Patients want and should have their lab results. But it is the physician’s responsibility to educate their patients about labs, why they are being done, what is being examined and looked for. Here are a few principles of lab testing that clinicians need clearly communicate to their patients and payers of labs:
  • A lab test does not equal a diagnosis. Hence, while we would like to see a positive rheumatoid factor in someone with suspected of rheumatoid arthritis, this test is not required to establish the diagnosis.
  • More labs means more chances for an abnormal finding. The more lab tests that are ordered, the more likely one or more will fall out of normal range. Normal values of a particular lab reflect the bell curve limits established in a large number of “normal” people. Values that fall “out of range” beg the question, “when is abnormal really abnormal?” Explaining the difference between a random spurious finding and a pathologic result can be difficult, but requires trust and communication between patient and physician.
  • Monitoring and serial labs. Labs are important when monitoring disease status (e.g., sed rate or creatinine) or drug toxicity. This is why repeated or serial labs may be necessary.
  • Once is enough!  Many autoimmune laboratory tests need only be done once or confirmed by a second by different lab. Hence there is no value in repeating and following the following tests: ANA, RF, CCP, ENA or ANCA as these have not been shown to change as the disease does. There are other tests often used as a “disease activity” measure – these can be quite valuable in certain clinical situations.

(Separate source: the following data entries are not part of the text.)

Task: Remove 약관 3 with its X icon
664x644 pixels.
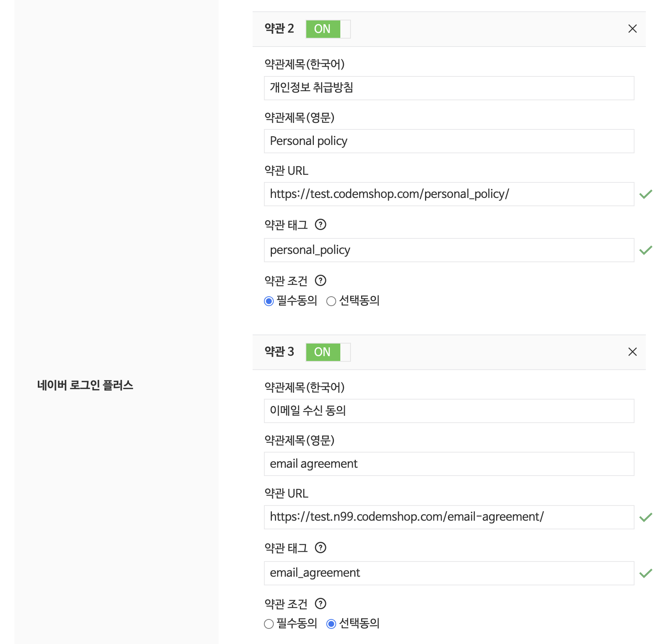Action: coord(632,352)
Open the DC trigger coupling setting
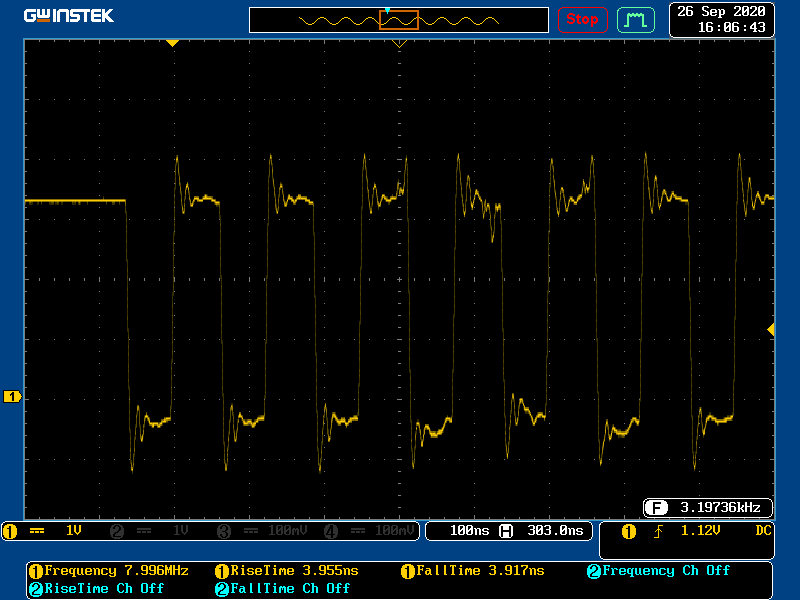This screenshot has height=600, width=800. 764,531
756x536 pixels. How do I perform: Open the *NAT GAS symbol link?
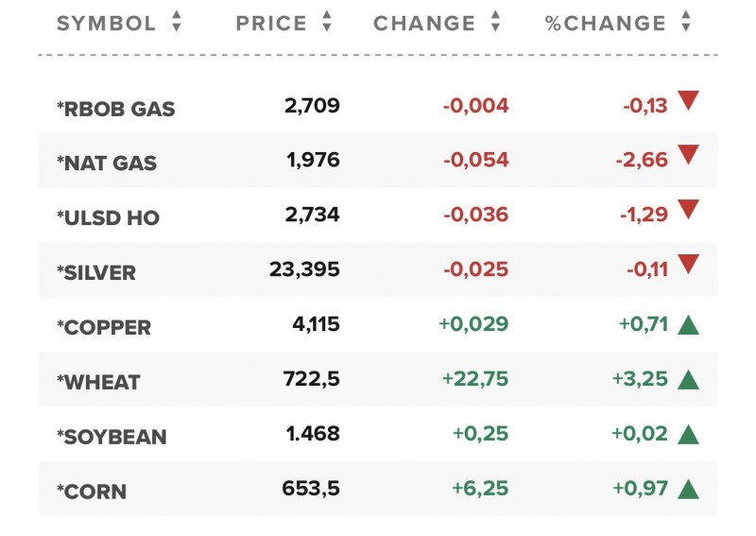tap(107, 164)
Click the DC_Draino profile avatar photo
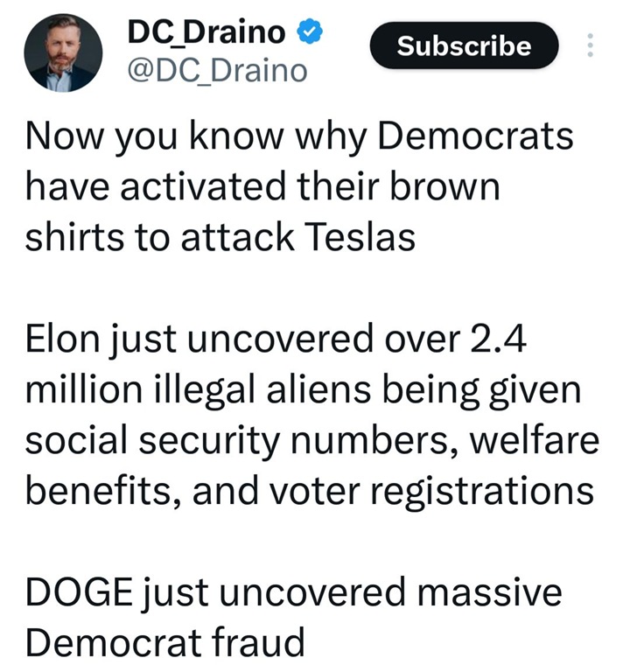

  • Result communication.  Physicians and patients need to have an agreed upon plan addressing how the patient will learn about his/her lab results.
  • Patient folders.  Patients need to keep copies of their labs in a folder, bring these to all medical visits and share the results with all caregivers.
Patients should understand their labs and believe that they are being used to effectively diagnose and treat their medical predicament. They should be given copies and encouraged to maintain a file of their wellness and labs to share with other doctors. Patients who are overly fixated on a specific lab result are that way because we made them that way! It’s the physicians’ responsibility to educate the patient on which labs are needed or important and when concern over a lab results is appropriate.